Attorney General Alberto Gonzalez is before a Senate panel today, testifying on the legality of the NSA's eavesdropping program. Gonzalez is still primarily relying on the argument that the nation is at war and that the congressional authorizations to use military force against al-Qaeda in Afghanistan and Iraq are sufficient legal authorization for the domestic spying. I do not find this logic persuasive and I do not believe that the Supreme Court (if and when this case gets there) will either.
There is a difference between a declaration of war and an authorization to use force that is significant and relevant, and it would be, in fact, counter-productive for the administration to go to far down this path. Congress is clearly and explicitly given the power to declare war by the Constitution. The president is clearly and explicitly given the power to command the nation's armed forces in the role of commander-in-chief. Even in the face of the War Powers Resolution, president after president has claimed authority to deploy force, even in the absence of a formal declaration of war or even congressional authorization, to meet the demands of national security.
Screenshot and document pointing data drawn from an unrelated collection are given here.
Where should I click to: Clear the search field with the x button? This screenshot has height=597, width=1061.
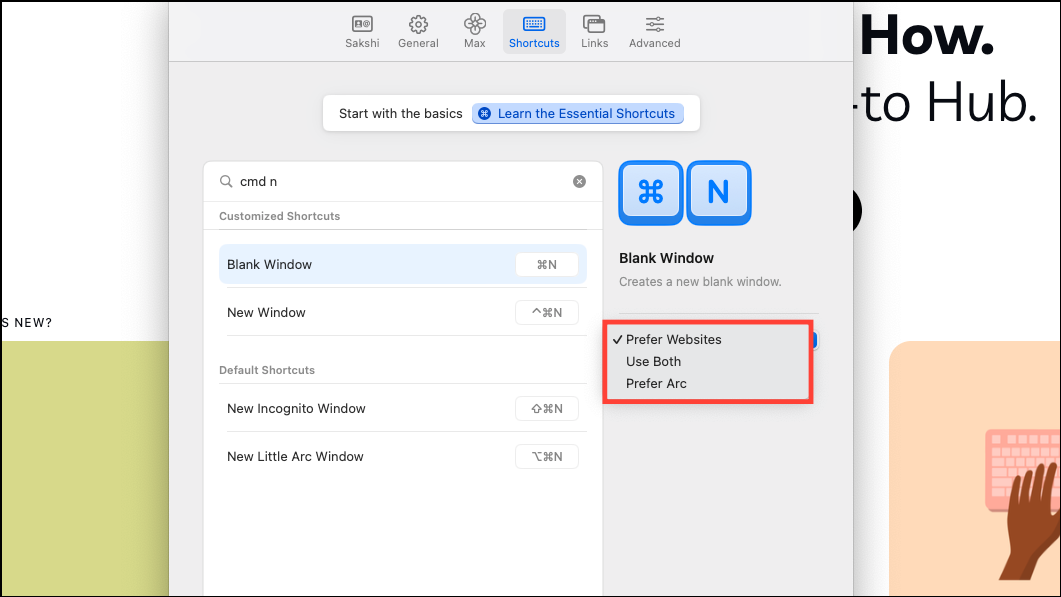tap(579, 181)
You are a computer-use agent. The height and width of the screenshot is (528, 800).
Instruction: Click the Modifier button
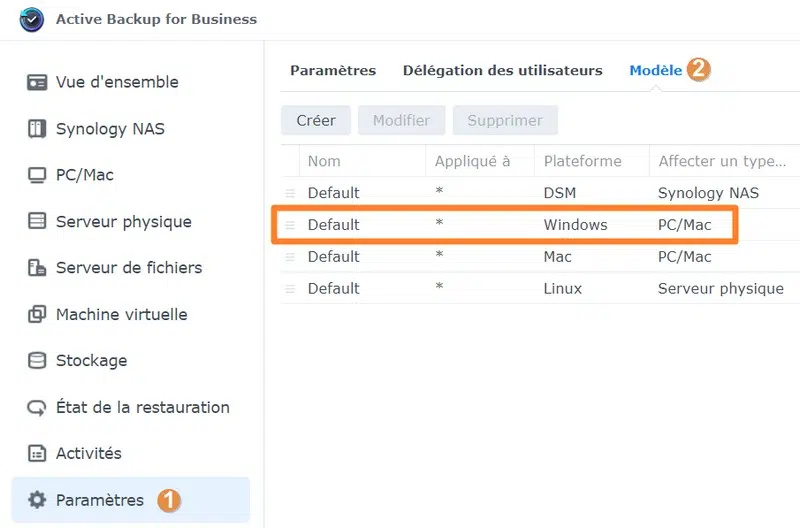click(x=401, y=120)
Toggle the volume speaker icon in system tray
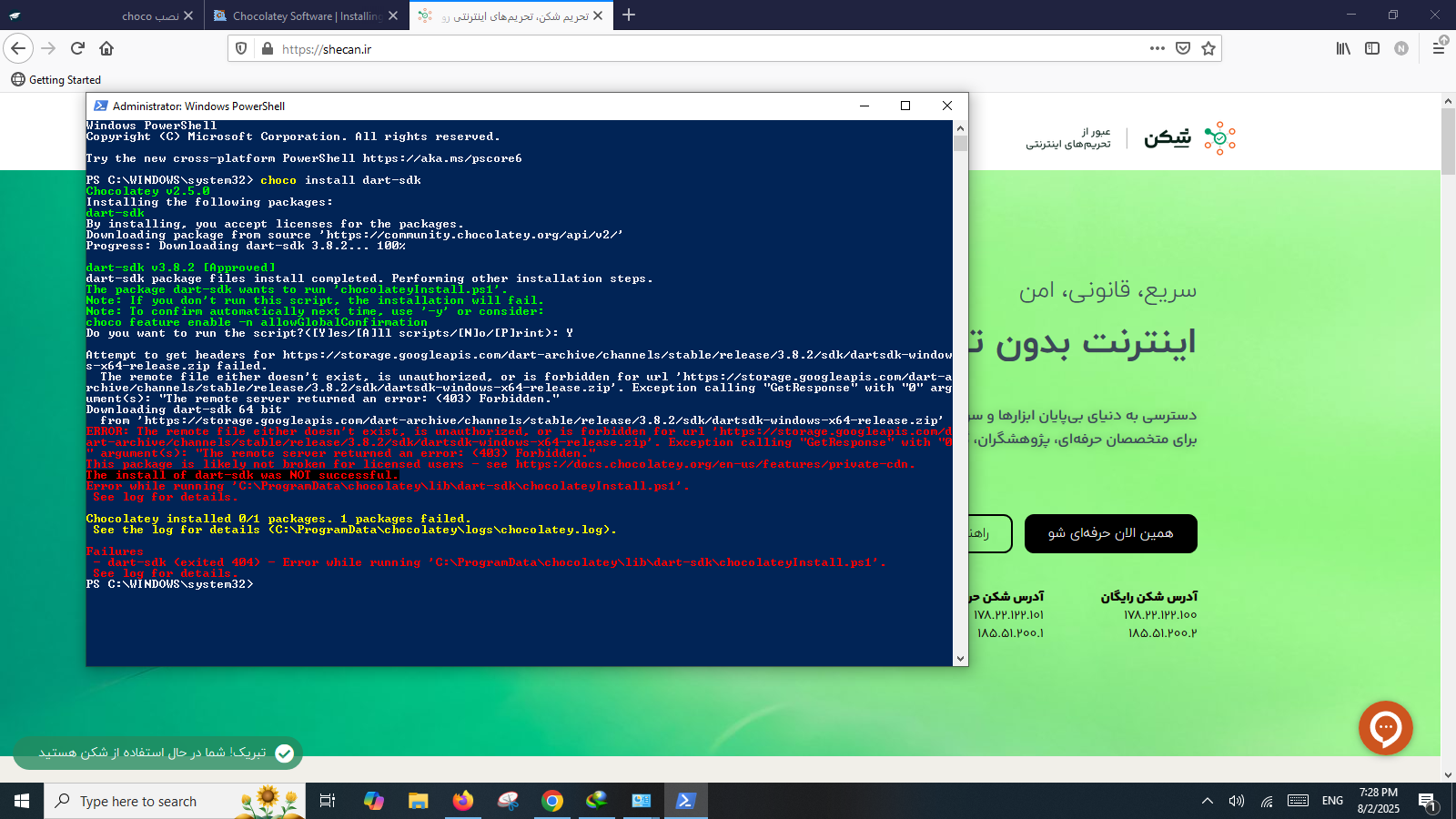 (x=1236, y=801)
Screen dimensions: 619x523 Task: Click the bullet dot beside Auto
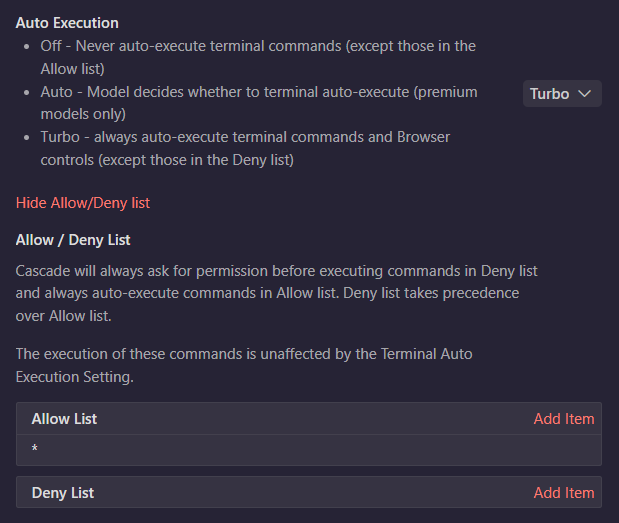pyautogui.click(x=26, y=92)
Now, the administration is arguing that an authorization of force is the same thing as a declaration of war. This seems to limit, rather than expand, the president's authority to deploy military force, as it expands the definition of "declare war" beyond what presidents have previously accepted. This strategy, seems to me, to be extremely short-sighted. The congressional-executive war powers balance has evolved through the twin precedents of presidents claiming more power and Congress ceding its responsibility and acquiescing to the presidents' claims. President Bush is giving some of that ground back to Congress, setting the stage for a more aggressive Congress to possibly assert that, in an expansive view of congressional war powers, it should have authority, a la the War Powers Resolution, to oversee each and all deployments of US troops abroad.